3. Die Feststellungen des Landgerichts zu einer möglichen Gesamtstrafenbildung sind unzureichend. Der nachträgliche Gesamtstrafenbeschluss des Amtsgerichts Goslar vom 13. September 2021 „sperrt“ jedenfalls eine neuerliche Gesamtstrafenprüfung und -bildung unter Auflösung bisheriger Gesamtstrafen nicht. Das neue Tatgericht wird zu prüfen haben, ob die jeweils verfahrensgegenständliche Tat bzw. Taten vor einer zäsurbildenden Entscheidung begangen ist bzw. sind (vgl. § 55 Abs. 1 Satz 2 StGB) und ob aufgrund einer anderweitigen früheren Entscheidung, deren Einzelstrafe(n) einbezogen wurde(n), seinerseits durch eine Zäsurwirkung dieser Entscheidung eine Gesamtstrafenbildung ausscheidet.

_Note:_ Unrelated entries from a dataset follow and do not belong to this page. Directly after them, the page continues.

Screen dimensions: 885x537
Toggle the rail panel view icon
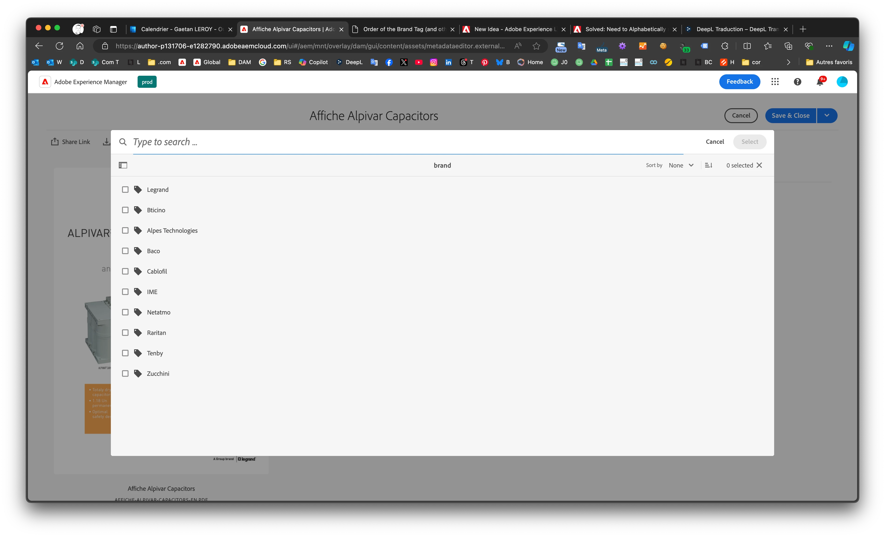pos(123,165)
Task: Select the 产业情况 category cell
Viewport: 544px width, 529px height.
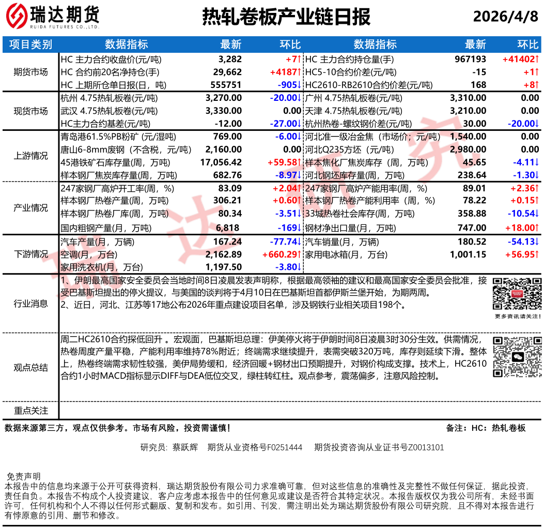Action: tap(30, 208)
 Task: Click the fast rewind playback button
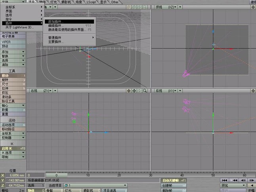[234, 180]
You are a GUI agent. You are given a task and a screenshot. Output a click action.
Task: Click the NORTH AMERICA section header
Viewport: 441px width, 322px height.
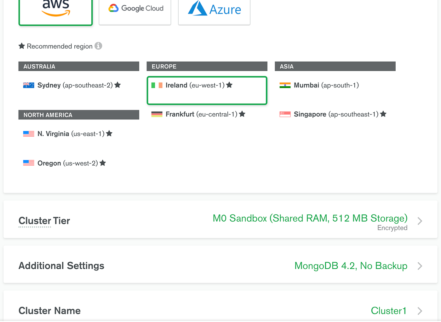pos(79,115)
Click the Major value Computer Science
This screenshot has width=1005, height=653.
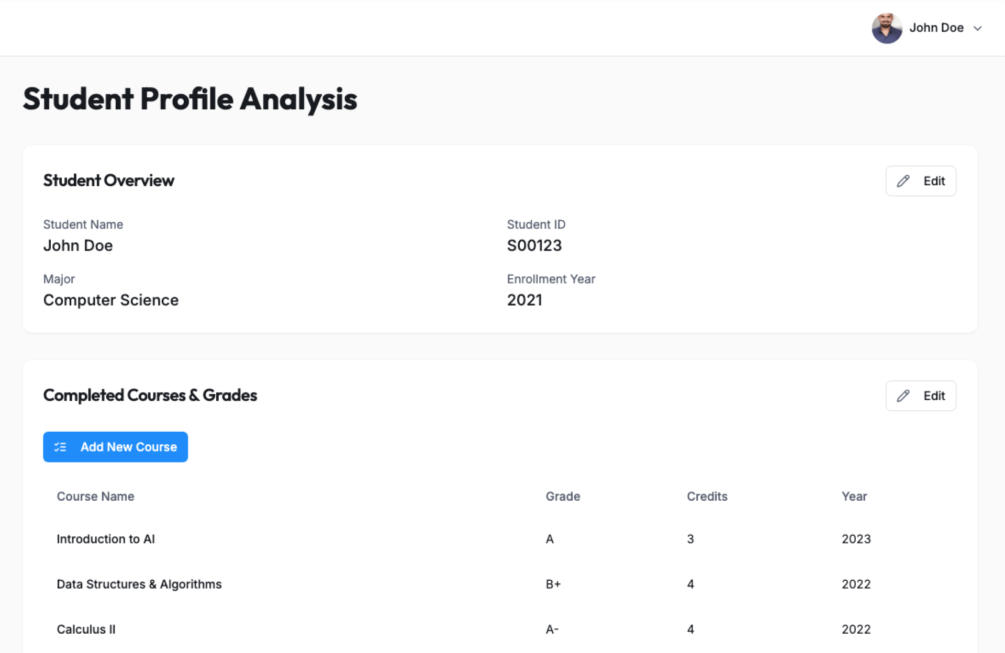point(111,300)
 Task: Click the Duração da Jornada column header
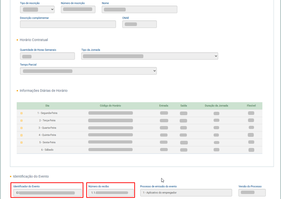click(216, 106)
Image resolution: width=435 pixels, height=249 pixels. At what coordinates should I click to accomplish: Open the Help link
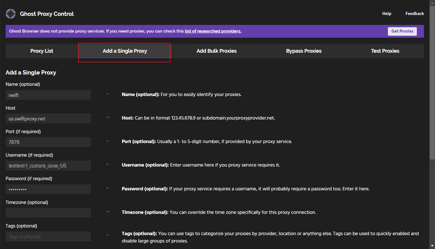coord(386,14)
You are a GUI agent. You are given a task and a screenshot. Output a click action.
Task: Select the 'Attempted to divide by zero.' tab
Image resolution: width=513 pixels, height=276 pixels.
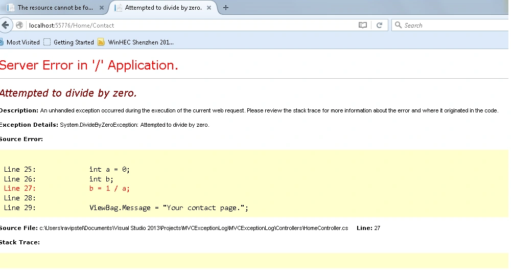pyautogui.click(x=164, y=8)
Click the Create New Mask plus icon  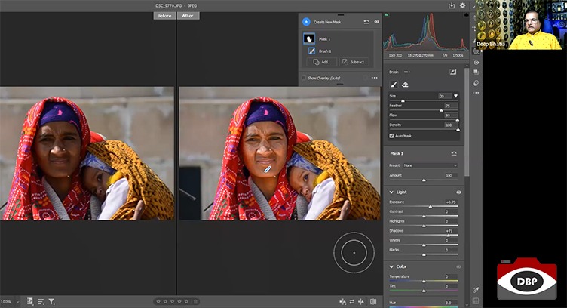[x=306, y=23]
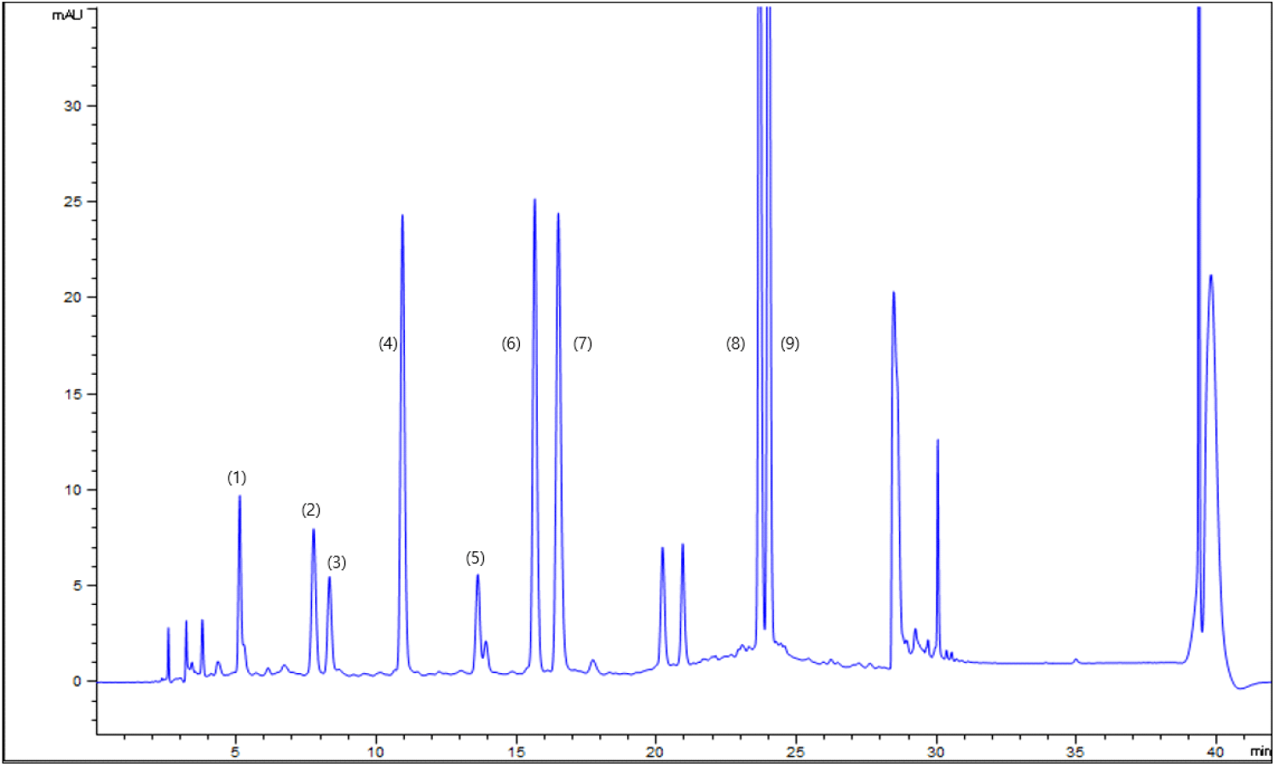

Hierzu sind genauere Feststellungen zum Zeitpunkt des Urteilserlasses der eine Zäsur bildenden Entscheidung zu treffen; darüber hinaus ist angesichts der Verhängung mehrerer Gesamtfreiheitsstrafen in einer Entscheidung eine Zuordnung der einzelnen Taten mit Tatzeitpunkten zu den jeweilig verhängten Gesamtfreiheitsstrafen erforderlich.

4. Die danach zu bildenden Gesamtstrafen bedürfen daher insgesamt neuer Verhandlung und Entscheidung.